IBM plans to harness its nanoscale semiconductor manufacturing techniques to boost the capacity of batteries by increasing their storage density by 10 times over the lithium-ion batteries used today. The Battery 500 Project aims to achieve that goal with a lithium-air battery technology, whose feasibility was demonstrated earlier this year at the University of St. Andrews in Scotland.

Lithium-air batteries are unique in that instead of being a sealed system, they couple to atmospheric oxygen – essentially harnessing the oxygen in the air as the cathode of the battery. Since oxygen enters the battery on-demand, it offers an essentially unlimited amount of reactant, metered only by the surface area of its electrodes. IBM believes its nanoscale semiconductor fabrication techniques can increase the surface area of the lithium-air battery’s electrodes by at least 100 times, enabling them to meet the goals of the project.

According to Sanyo, a breakthrough in battery technology now allows its eneloop brand to be recharged up to 1,500 times, a 50% improvement over the original design.

"Incorporating new technologies for ’material,’ ’manufacturing methods,’ and ’structure’ developed through the knowledge gained since the first release of eneloop in November 2005, the number of times a battery can be recharged has been increased by 1.5 times to approximately 1,500 times compared to conventional models, which makes the total number of times it is able to be recharged the industry No. 1," Sanyo stated in a press release.

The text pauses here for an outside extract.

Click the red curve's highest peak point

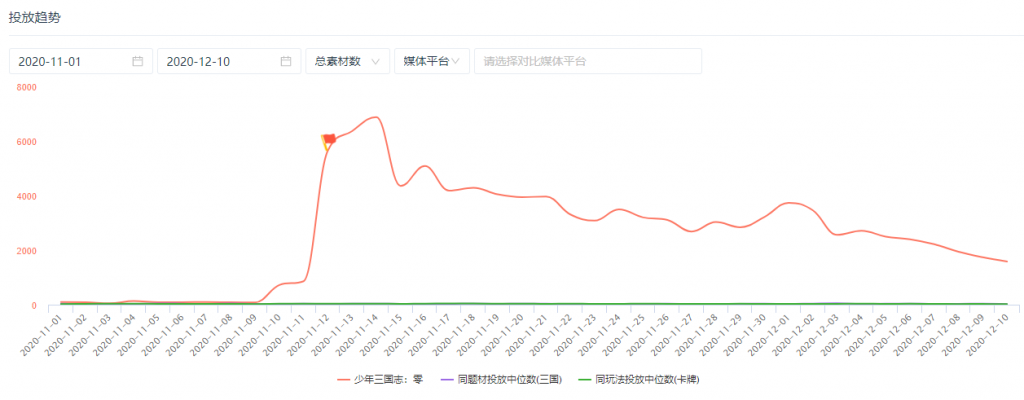(375, 117)
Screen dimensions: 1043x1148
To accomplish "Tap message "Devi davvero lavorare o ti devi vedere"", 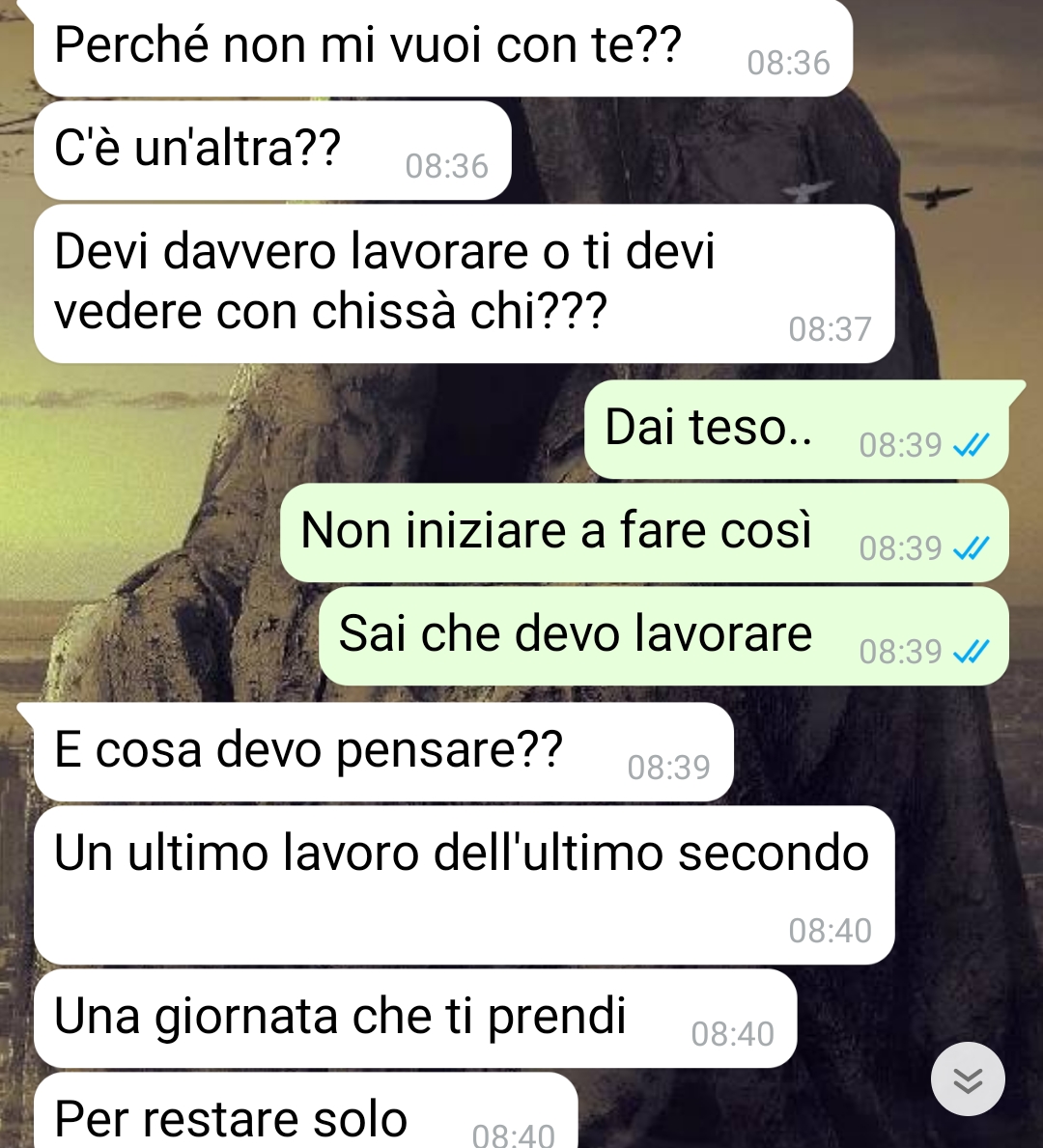I will coord(464,283).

Researchers at Japan’s National Institute of Advanced Industrial Science and Technology (AIST) have developed a prototype of a battery that can simultaneously offer the high cell voltage of Li-ion cells and the large cell capacity of Ni-MH cells: a rechargeable nickel (cathode) / lithium metal (anode) battery using a hybrid aqueous and organic electrolyte separated by a superionic conductor glass ceramic film.

A rechargeable Ni-Li battery, in which nickel hydroxide serving as a cathode in an aqueous electrolyte and Li metal serving as an anode in an organic electrolyte were integrated by a superionic conductor glass ceramic film (LISICON), was proposed with the expectation to combine the advantages of both a Li-ion battery and Ni-MH battery. It has the potential for an ultrahigh theoretical energy density of 935 Wh/kg, twice that of a Li-ion battery (414 Wh/kg), based on the active material in electrodes. A prototype Ni-Li battery fabricated in the present work demonstrated a cell voltage of 3.47 V and a capacity of 264 mAh/g with good retention during 50 cycles of charge/discharge. This battery system with a hybrid electrolyte provides a new avenue for the best combination of electrode/electrolyte/electrode to fulfill the potential of high energy density as well as high power density.